Generate Sequence Without Permutations

Question

I use two digits in an integer to represent one element. I.e. 3345512 represents the four elements [3,34,55,12]. Next, I repeatedly add one to the integer to get another sequence of elements. When generating the sequences like this, I get permutations of the same sequence, i.e. 3341255 = [3,34,12,55], which in my case is equivalent to the number 3345512 = [3,34,55,12]. So I would like to avoid permutations of a sequence I already encountered. I do not want to store the numbers as they grow very large (10^30 and more). I tried to use a bloom filter, but it could not handle the amount of elements. Is there a trivial solution to generate the sequences without permutations?

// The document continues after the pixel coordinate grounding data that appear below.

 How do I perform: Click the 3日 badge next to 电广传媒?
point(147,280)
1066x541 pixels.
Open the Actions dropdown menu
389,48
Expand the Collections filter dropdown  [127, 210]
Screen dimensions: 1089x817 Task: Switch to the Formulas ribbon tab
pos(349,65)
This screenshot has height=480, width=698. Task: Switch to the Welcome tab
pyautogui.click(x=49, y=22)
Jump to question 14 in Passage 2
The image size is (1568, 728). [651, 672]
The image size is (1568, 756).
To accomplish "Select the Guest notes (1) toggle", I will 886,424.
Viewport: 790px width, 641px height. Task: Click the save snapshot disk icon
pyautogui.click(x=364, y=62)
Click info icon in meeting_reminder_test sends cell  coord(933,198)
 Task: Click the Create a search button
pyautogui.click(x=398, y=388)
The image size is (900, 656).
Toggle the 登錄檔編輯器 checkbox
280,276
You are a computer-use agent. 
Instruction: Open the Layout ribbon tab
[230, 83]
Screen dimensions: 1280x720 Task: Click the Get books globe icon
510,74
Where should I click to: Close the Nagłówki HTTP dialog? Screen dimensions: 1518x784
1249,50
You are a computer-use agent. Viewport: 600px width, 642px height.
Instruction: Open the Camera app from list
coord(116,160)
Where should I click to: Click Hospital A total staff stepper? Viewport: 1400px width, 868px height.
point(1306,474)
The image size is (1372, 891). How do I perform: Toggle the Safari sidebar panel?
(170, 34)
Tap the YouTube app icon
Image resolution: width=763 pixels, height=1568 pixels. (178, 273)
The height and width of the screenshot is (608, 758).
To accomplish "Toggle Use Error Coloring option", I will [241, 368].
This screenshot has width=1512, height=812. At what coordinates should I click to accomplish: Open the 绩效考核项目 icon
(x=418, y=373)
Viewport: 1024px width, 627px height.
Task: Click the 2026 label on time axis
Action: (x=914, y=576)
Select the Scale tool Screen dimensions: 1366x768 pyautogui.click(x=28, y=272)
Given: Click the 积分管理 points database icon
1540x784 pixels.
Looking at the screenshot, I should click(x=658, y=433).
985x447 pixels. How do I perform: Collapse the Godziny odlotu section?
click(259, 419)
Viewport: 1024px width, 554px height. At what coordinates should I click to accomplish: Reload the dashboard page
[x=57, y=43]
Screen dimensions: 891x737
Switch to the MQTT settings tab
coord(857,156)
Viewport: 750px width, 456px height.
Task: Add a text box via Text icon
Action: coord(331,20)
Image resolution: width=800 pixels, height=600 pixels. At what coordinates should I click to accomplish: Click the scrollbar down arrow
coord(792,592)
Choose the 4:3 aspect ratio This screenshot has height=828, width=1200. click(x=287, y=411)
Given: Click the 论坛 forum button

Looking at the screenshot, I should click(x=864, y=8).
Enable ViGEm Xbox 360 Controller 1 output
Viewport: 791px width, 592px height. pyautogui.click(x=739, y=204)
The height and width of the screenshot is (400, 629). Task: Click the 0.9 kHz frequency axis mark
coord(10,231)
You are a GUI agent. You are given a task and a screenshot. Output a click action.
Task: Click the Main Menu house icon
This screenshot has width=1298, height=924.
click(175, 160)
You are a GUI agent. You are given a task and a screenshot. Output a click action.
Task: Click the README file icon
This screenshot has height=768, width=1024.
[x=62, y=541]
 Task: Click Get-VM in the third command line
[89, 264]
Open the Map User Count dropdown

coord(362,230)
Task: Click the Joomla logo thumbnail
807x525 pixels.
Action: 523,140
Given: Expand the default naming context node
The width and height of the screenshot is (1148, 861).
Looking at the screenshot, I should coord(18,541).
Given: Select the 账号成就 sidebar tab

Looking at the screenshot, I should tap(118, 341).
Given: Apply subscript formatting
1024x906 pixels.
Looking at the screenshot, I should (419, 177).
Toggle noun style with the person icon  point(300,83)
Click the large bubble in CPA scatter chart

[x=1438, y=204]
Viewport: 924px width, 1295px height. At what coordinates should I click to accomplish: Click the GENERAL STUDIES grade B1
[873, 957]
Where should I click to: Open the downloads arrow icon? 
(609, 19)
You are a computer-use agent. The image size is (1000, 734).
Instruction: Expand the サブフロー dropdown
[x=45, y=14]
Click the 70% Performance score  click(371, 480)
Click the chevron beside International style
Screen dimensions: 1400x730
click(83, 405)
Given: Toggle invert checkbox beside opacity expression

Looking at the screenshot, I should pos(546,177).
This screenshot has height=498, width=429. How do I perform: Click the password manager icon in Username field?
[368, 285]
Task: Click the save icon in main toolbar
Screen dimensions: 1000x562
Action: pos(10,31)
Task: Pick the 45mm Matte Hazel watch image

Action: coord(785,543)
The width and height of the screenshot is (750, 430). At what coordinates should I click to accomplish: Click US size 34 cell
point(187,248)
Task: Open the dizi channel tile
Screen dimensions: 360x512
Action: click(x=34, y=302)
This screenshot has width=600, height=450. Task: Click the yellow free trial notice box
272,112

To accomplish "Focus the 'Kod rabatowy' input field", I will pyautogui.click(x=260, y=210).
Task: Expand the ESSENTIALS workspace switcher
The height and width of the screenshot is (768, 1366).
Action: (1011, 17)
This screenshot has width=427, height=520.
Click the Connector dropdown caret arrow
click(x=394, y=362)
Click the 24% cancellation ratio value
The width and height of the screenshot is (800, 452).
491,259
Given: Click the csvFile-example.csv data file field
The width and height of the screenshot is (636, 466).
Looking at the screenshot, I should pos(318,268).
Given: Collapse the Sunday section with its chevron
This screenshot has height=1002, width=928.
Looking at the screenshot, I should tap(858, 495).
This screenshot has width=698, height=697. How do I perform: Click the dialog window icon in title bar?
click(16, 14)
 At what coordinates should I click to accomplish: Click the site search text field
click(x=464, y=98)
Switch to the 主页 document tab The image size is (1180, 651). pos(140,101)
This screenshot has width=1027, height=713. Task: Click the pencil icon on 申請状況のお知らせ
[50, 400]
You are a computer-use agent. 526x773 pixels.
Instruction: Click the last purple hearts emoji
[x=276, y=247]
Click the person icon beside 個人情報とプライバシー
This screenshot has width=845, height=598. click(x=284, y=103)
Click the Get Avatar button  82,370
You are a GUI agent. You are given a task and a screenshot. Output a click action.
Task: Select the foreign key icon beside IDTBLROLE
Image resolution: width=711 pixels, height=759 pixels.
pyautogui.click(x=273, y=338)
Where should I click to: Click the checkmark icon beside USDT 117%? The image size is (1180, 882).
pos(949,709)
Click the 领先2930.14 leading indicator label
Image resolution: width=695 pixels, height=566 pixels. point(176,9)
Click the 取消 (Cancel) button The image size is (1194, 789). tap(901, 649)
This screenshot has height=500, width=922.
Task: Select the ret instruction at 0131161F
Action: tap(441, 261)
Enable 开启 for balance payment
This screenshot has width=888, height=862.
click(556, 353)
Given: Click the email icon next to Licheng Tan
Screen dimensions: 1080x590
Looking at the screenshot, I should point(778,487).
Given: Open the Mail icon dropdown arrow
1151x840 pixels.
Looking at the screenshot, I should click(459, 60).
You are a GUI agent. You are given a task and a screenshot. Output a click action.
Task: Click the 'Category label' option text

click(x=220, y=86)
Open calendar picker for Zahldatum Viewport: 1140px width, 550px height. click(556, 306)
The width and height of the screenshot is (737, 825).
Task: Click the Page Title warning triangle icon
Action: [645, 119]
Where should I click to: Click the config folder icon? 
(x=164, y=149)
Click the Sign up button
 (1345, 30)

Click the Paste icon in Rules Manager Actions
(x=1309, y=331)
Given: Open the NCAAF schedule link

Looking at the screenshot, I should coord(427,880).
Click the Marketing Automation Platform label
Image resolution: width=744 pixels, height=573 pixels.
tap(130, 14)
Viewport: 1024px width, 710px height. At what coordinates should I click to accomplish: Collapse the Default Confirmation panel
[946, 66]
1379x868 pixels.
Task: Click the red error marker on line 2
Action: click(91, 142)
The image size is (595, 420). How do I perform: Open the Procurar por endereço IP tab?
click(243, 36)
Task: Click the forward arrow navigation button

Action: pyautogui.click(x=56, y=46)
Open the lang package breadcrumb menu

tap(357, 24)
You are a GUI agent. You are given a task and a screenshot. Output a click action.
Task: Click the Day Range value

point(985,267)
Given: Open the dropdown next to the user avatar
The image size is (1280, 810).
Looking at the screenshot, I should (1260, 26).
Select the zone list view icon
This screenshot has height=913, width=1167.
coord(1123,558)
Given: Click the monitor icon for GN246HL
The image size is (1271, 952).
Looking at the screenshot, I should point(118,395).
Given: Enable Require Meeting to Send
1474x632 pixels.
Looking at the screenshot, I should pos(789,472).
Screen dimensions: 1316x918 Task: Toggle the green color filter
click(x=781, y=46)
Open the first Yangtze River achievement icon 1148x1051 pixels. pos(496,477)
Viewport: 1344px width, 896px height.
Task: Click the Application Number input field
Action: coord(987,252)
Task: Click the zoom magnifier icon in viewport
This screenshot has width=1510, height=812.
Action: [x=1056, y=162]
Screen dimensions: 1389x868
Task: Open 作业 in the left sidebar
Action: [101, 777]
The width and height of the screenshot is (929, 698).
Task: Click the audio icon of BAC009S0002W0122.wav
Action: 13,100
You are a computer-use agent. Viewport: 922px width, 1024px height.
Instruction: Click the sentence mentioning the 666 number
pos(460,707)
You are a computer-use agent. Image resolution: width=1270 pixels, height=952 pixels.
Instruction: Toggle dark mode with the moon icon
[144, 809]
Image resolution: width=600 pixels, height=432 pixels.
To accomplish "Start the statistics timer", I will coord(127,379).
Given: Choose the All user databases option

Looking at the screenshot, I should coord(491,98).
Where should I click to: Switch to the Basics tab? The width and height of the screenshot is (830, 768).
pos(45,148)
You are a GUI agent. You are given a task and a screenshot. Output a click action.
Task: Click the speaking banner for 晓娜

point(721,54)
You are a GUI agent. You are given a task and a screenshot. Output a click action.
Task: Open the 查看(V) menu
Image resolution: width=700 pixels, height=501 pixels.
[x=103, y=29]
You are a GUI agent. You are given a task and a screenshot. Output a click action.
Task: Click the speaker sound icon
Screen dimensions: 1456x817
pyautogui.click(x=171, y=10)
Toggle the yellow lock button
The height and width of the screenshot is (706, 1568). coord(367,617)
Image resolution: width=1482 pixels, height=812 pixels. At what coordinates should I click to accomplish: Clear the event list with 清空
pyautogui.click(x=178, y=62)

[EDIT] Here is a tiny python script, that should work. For the sake of better comprehensibility, I use a single digit with if s[idx] == 9: instead of if s[idx] == 99: If you have a more simple solution I will accept it as an answer.

import time
s = [1]
while True:
    idx = 0
    while not idx+1 == len(s) and not s[idx] < s[idx+1]:
        s[idx] = 1
        idx += 1
    if s[idx] == 9:
        s[idx] = 1
        s.append(1)
    else:
        s[idx] += 1
    print repr(s)
    time.sleep(0.7)

Answer 1

What you're asking for is combinations rather than permutations. It looks like you're trying to get unique combinations of 4 items from a list of 100. That is, your possible values are 00 through 99.

You could generate all of the combinations with a nested loop, like this:

for (i = 0 to 96)
    for (j = i + 1 to 97)
        for (k = j + 1 to 98)
            for (l = k + 1 to 99)
                write i, j, k, l

That guarantees that you won't get the same combination.

You'll also note that in the generated combinations:

i < j < k < l

If you make your sequences always satisfy that inequality, then you won't get a duplicate combination.

So your example 3345512 would never be generated. It would be 3123455.

Given that, when you increment from 3123499, you don't go to 3123500, but rather to 3123536. Basically, if you overflow one position, you increment the next position, and the original position becomes (next position + 1). So 3999999 increments to 4050607.

Obviously, you can't do this with a simple integer increment. I would suggest using a 4-byte value and a little bit of logic.

Here's another way to do it.

Imagine your alphabet is only 4 characters, [0, 1, 2, 3]. There is a total of 16 possible unique combinations. You want the unique combinations of two items.

Now, consider a 4-bit number that can hold the values 0 through 15. You can map that number to the unique combinations so that the number 3 (0011 binary) corresponds to the combination 0, 1. That is, bit 0 is set and bit 1 is set. It should be clear that a number with 2 bits set corresponds to a unique 2-character combination. In the case of our 2-combinations in the alphabet of 4 items, we have:

0, 1  (0011)
0, 2  (0101)
0, 3  (1001)
1, 2  (0110)
1, 3  (1010)
2, 3  (1100)

With this, you can increment an integer, see if it has two bits set, and then translate from set bits to characters in your alphabet.

You can do exactly the same thing with selecting 4-combinations from a set of 100 characters. Working with a 100-bit number is a bit difficult but not impossible. Since you're just incrementing, you can do it with a pair of 64 bit numbers.

Determining how many bits are set is easy to do the naive way. The Bit Twiddling Hacks page shows several faster ways.

There are several ways to solve this problem, all of which can be parameterized to select unique k-combinations from a list of n items.

Answer 2

To check if the given sequence has already been generated and can be skipped you should generate "previous" permutation of the current sequence that would be generated if counting from zero, and compare it with the starting number.

You can find this permutation the following way:

If the numbers are in the increasing order - for example [3] [4] [5] [6] - you can stop, as there is no smaller permutation of those numbers.

If the sequence has some non-increasing part - for example [3] [5] [4] [8] [6] [7] [8] [9]. This sequence has two non-increasing parts. 5-4 and 8-6.

Locate the last number which is bigger than it's successor. It's the first 8.

[3] [5] [4] [8] [6] [7] [8] [9]

Find the biggest number behind the 8, that's actually smaller. It's 7.

[3] [5] [4] [8] [6] [7] [8] [9]

Move 7 to the position of 8, and leave all other numbers in decreasing order.

[3] [5] [4] [7] [9] [8] [8] [6]

Now if this sequence is smaller than the starting number - you know that it was not yet generated. Otherwise you can skip it.